Pgfs: The PostGres File System

The details of how Pgfs came to be written and how it can save you disk space.
How Pgfs Works for the User

Let's use your favorite Linux distribution as an example of a file tree that needs version control. To start out, copy the virgin operating system from the CD-ROM into Pgfs:

cp -va /cdrom /pgfs/1/1

Let's examine that destination pathname. The pgfs part is where Pgfs is mounted. The first 1 is the “module”. Storing software that evolves independently in different modules saves disk space. The second 1 is the verset. We have a brand new empty Pgfs, so we'll write into verset 1. Once the copy is done, use ls to see what's in the pgfs directory:

ls -l /pgfs/1/1/bin/su /pgfs/1/1/dev/cua0
The output from ls looks like this:
-rwsr-xr-x  1 root   bin     9853 Aug 14 1995 /pgfs/1/1/bin/su
crw-rw----  1 root   uucp    5, 64 Jul 17 1994 /pgfs/1/1/dev/cua0
Notice the suid bit on su(1) and leading c on the cua0 mode. Pgfs stores attributes and non-files just like any other file system. This copy of su will make you root if you picked the mount option to accept suid bits when you mounted Pgfs. Next, copy verset 1 to a new verset, so that the new verset can be modified without changing the files in the old one:
echo "cpverset 1" > /pgfs/ctl
In your new verset, you install a newer version of sendmail:
cp /tmp/sendmail /pgfs/1/2/usr/sbin/sendmail
chown root.bin /pgfs/1/2/usr/sbin/sendmail
chmod 6555 /pgfs/1/2/usr/sbin/sendmail
Now that you have two different versets, you can compare their contents. You access multiple versets with shell wild cards or other filename expansions. To find what versets there are, do ls /pgfs/1.
strings - /pgfs/1/1/usr/sbin/sendmail | \
        grep version.c
@(#)version.c  8.6.12.1 (Berkeley) 3/28/95
strings - /pgfs/1/{1,2}/usr/sbin/sendmail | \
        grep version.c
@(#)version.c  8.6.12.1 (Berkeley) 3/28/95
@(#)version.c  8.8.2.1 (Berkeley) 10/18/96
strings - /pgfs/1/*/usr/sbin/sendmail | \
        grep version.c
@(#)version.c  8.6.12.1 (Berkeley) 3/28/95
@(#)version.c  8.8.2.1 (Berkeley) 10/18/96

Visualizing Software Evolution

Most version control packages focus on the individual modification history of single files, and that's what their tools display. I think the idea of the set of files known as “customer release 1.0” is more important than the idea of how each file happened to arrive in that set.

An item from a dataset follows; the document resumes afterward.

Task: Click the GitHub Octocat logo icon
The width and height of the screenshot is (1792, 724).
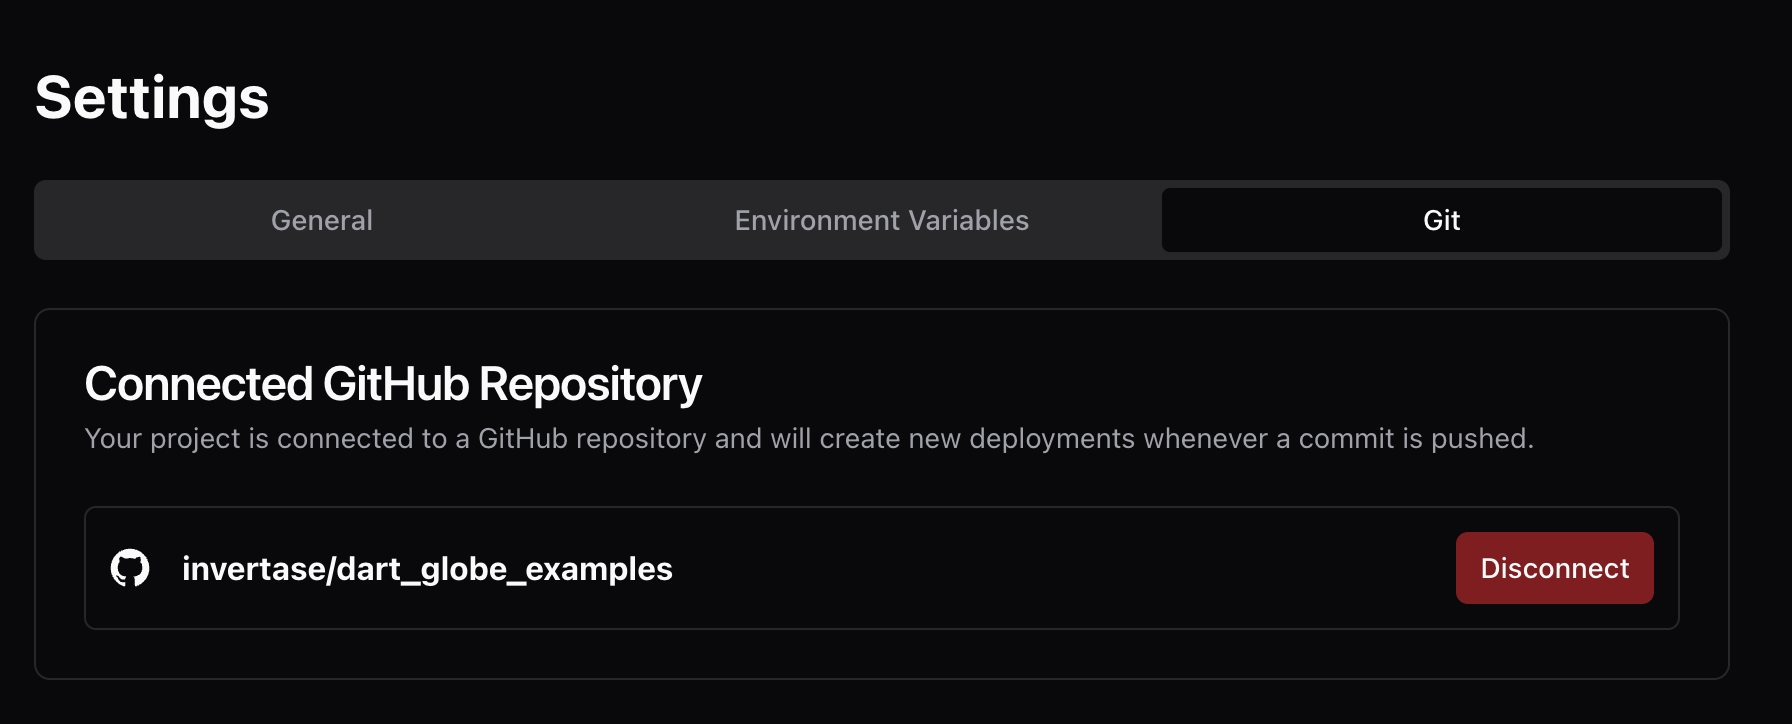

Suppose a new employee comes across a Pgfs containing 200 versets. One of the first things she wants to know is what each verset represents and how they interrelate. Why is this verset here? Where did this verset come from? Which versets represent consistent software releases? Tools with the file as the basic unit would ask her to compare file histories at this point. Too bad there's no way to coherently display 40,000 individual file history trees when she's comparing two versions of /usr. Tools based around the verset scale work better, because there are a lot fewer versets than there are files per verset.

I wanted a program that reads an entire Pgfs database and plots the relationship of each verset to each other, in terms of quantity of shared files and unique files. Run against Pgfs, the program shows that verset 1 and 2 have 19,998 identical files and 2 different ones, and the different ones are /usr/foo and /usr/bar. The program plots boxes for 200 different versions of /usr, with connecting lines that vary in color and width depending on the percentage of shared files and the percentage of older and newer files. If I told the employee in words that two copies of /usr were “almost identical”, “quite a bit different”, or “from two different operating systems”, she would have a good idea of the approximate numbers I meant. In my program I want those pigeonholes to be visually obvious from the pictures that compare versets.

Access Transparency

For most system administration purposes I don't care how or why files changed. If I apply a vendor patch to a kernel, all I care about is getting the kernel tree back before and after the patch. I don't want to reverse- engineer the patch script into file adds, deletes, renames and modifies just to shove it into Pgfs. I shouldn't need to notify the version control system which files to view or modify with checkin/checkout commands. I just want an NFS file system, and whatever I have in the directory when I leave is stored in the verset for next time. Since I'm not going to be giving Pgfs hints about what I'm doing, every operation needs to be possible. Therefore, each verset must be totally independent from all the others. I don't want to be forced to evolve my files from previous files in a branch structure without loops, or to keep my filenames constant between versions because of the lack of directory versioning, to name two well-known limitations of CVS.